Из других областей советско-американских отношений в 1969 году следует отметить заключение соглашения между правительствами США и СССР о взаимном предоставлении в бесплатное пользование на долгосрочной основе земельных участков в Москве и Вашингтоне для строительства комплексов зданий посольств, включая жилые помещения и другие сооружения. Этим соглашением был положен конец нашим многолетним мытарствам с покупкой земли в Вашингтоне для строительства нового посольства.
Злоключения с новыми зданиями посольств, однако, на этом не закончились. Когда уже при следующей администрации завершалось строительство зданий обоих посольств, разразился крупный скандал: стороны объявили, что они обнаружили в стенах этих зданий многочисленные прослушивающие устройства, установленные спецслужбами другой стороны. Конгресс США запретил использовать для посольства здание, построенное в Москве. Было приостановлено и окончание строительства здания советского посольства в Вашингтоне.
В середине декабря 1991 года я ужинал с американским послом Страуссом в Москве. Мы знали друг друга давно, встречались еще в США. В этот вечер, загадочно улыбаясь, посол предложил мне угадать, у кого из советских руководителей он сегодня был? После краткой паузы Страусс торжественно объявил: „У председателя КГБ Бакатина'.
Я действительно был несколько удивлен и спросил, что же они обсуждали?
— Ты ни за что не угадаешь, — сказал он. — Председатель КГБ заявил мне о передаче американской стороне исчерпывающих сведений о местах расположения советской спецтехники в новом здании посольства США. Делается это, видимо, в свете новой политики широкой гласности и создания взаимного доверия, провозглашенной советским руководством, — добавил посол. — Шаг этот вызвал, конечно, немалое удивление в Вашингтоне, но он всячески приветствуется.
— Ну, а как насчет взаимности? — спросил я.
Страусс отшутился, заявив, что они сами еще не доросли до такой „гласности'. Тем не менее новое здание теперь уже посольства России начало функционировать с осени 1994 года.
2. НАСЛЕДИЕ „ХОЛОДНОЙ ВОЙНЫ' ДАЕТ О СЕБЕ ЗНАТЬ
Характерной особенностью внешней политики США в 1970 году было отсутствие каких-либо масштабных позитивных шагов или программ в области международных отношений. Во внешнеполитической деятельности в том году США проводили в основном либо откровенно негативную политику (например, в вопросе об общеевропейском совещании), либо завуалированно негативную (европейские проблемы, ближневосточное урегулирование). „Глобальная увязка' различных вопросов оставалась ведущей „методологической доктриной' Белого дома.

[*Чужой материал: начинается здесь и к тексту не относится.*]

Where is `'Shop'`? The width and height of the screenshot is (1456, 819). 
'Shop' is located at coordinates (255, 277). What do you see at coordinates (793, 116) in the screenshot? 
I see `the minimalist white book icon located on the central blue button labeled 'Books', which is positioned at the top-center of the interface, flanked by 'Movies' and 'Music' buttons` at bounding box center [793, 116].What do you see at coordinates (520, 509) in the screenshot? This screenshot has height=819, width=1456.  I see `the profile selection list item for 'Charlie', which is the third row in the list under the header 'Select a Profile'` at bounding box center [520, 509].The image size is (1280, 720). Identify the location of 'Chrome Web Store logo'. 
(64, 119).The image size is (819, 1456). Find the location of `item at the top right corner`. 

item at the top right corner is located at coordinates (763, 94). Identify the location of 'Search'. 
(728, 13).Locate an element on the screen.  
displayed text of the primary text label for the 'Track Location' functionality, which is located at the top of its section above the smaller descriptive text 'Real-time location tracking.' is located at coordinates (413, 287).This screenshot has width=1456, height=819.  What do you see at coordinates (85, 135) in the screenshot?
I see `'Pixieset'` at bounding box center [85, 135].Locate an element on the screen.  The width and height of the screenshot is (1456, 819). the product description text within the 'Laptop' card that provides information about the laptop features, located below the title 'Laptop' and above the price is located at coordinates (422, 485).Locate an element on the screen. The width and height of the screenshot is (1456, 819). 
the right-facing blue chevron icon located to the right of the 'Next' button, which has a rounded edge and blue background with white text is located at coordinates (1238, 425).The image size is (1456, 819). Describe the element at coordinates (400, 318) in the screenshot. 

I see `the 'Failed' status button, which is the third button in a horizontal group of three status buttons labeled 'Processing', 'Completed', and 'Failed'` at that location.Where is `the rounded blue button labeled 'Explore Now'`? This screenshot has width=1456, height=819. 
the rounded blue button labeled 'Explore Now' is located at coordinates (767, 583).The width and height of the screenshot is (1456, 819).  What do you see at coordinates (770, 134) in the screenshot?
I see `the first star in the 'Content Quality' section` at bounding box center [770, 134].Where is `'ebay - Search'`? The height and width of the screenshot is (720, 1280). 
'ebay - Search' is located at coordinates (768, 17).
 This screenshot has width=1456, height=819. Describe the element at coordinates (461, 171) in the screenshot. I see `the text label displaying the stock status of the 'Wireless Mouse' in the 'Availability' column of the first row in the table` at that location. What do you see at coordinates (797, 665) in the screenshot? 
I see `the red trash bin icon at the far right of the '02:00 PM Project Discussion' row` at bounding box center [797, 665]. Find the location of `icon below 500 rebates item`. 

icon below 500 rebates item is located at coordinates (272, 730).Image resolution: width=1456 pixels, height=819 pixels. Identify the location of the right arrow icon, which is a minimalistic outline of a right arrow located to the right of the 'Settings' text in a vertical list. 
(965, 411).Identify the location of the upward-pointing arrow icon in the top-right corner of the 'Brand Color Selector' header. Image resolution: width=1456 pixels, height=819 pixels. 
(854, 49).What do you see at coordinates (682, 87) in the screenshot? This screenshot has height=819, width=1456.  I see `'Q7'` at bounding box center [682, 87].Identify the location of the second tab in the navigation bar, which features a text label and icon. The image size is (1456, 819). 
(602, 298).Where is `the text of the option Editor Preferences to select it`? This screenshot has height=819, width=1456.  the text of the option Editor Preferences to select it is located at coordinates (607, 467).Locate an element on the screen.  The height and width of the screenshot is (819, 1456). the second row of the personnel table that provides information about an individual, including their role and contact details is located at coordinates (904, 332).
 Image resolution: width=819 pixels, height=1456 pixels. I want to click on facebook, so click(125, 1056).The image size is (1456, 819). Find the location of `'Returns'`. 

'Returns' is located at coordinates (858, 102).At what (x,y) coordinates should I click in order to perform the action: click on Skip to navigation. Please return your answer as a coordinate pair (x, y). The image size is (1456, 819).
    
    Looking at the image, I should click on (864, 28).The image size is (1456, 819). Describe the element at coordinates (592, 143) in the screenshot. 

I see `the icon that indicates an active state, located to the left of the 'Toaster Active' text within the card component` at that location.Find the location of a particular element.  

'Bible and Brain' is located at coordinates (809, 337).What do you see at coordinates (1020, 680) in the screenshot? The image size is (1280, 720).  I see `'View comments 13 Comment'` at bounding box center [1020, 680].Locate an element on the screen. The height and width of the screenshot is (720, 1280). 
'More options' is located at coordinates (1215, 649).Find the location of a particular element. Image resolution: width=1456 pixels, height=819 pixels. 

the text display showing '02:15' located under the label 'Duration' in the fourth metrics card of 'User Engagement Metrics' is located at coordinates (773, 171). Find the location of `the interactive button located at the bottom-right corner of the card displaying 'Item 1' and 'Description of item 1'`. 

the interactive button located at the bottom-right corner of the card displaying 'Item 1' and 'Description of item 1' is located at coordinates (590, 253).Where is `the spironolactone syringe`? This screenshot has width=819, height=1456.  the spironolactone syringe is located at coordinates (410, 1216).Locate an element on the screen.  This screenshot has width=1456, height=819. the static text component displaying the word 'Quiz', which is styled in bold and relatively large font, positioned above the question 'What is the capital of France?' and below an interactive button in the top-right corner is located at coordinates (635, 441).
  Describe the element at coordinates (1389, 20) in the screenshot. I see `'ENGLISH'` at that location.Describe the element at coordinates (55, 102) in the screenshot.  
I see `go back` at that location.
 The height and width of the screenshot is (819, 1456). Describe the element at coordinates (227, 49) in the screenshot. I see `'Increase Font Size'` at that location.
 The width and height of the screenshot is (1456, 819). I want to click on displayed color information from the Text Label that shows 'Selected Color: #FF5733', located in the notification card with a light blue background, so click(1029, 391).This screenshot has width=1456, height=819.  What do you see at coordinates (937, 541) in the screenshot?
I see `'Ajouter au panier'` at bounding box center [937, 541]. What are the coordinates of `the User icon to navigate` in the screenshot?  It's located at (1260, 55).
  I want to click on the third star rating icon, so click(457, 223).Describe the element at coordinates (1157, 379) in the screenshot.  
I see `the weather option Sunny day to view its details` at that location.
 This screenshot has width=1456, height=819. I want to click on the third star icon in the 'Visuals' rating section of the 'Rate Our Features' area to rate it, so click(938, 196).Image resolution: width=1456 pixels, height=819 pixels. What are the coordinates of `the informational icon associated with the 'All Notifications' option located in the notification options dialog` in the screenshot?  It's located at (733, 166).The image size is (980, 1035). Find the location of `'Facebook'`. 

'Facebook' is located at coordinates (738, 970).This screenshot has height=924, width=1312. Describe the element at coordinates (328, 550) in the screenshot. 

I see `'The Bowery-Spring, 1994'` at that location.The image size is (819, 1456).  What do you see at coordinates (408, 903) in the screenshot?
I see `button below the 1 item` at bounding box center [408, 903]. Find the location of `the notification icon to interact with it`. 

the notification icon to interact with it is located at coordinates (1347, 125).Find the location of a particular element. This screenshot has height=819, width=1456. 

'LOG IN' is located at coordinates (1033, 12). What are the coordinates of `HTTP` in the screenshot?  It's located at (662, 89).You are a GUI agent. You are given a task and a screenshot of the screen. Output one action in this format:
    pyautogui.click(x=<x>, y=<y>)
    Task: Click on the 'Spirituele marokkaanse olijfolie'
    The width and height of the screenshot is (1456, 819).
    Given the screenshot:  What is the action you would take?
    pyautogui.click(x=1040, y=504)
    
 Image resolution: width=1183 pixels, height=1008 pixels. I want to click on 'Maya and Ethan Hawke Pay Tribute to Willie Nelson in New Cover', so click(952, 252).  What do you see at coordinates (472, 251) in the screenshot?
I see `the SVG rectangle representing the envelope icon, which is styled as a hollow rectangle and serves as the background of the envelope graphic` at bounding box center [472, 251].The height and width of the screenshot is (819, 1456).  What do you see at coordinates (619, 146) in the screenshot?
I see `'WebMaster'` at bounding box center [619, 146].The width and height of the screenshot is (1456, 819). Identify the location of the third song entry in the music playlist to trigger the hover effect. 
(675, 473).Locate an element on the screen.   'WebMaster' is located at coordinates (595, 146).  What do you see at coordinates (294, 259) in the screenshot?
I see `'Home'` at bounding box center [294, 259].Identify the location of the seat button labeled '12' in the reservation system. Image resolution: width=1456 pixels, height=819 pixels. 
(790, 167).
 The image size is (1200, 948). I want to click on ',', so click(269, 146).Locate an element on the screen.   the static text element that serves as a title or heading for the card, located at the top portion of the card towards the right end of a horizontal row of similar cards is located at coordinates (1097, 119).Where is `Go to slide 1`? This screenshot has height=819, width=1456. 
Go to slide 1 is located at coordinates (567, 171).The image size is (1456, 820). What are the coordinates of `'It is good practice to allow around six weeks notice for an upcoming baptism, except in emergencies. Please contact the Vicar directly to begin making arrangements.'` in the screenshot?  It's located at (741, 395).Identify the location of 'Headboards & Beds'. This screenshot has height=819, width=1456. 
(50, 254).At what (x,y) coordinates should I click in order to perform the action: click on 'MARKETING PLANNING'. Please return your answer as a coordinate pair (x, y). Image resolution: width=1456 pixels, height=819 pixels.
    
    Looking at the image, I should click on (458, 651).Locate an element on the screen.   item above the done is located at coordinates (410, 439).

Вьетнамский вопрос продолжал оставаться для администрации Никсона главной внешнеполитической проблемой. В течение года война фактически распространилась на весь Индокитай и охватила, кроме Южного Вьетнама, также Камбоджу. Администрация Никсона главный упор стала делать на военные методы решения вьетнамского вопроса путем „вьетнамизации' войны, отходя от усилий по политическому урегулированию конфликта. Сыграла тут свою роль и дипломатическая негибкость ДРВ.
Что касается Ближнего Востока, то Вашингтон стремился укрепить ключевую роль США в этом районе и положение Израиля как своего форпоста.
В политике Никсона в 1970 году заметно усилилось внимание к Западной Европе. Президент решил, видимо, посвятить свое время „общению с союзниками', принимая в Белом доме попеременно Вильсона, Помпиду и Брандта. После заключения договора между СССР и ФРГ администрация стала опасаться усиления советского влияния в Европе и начала блокировать наши шаги в этом направлении.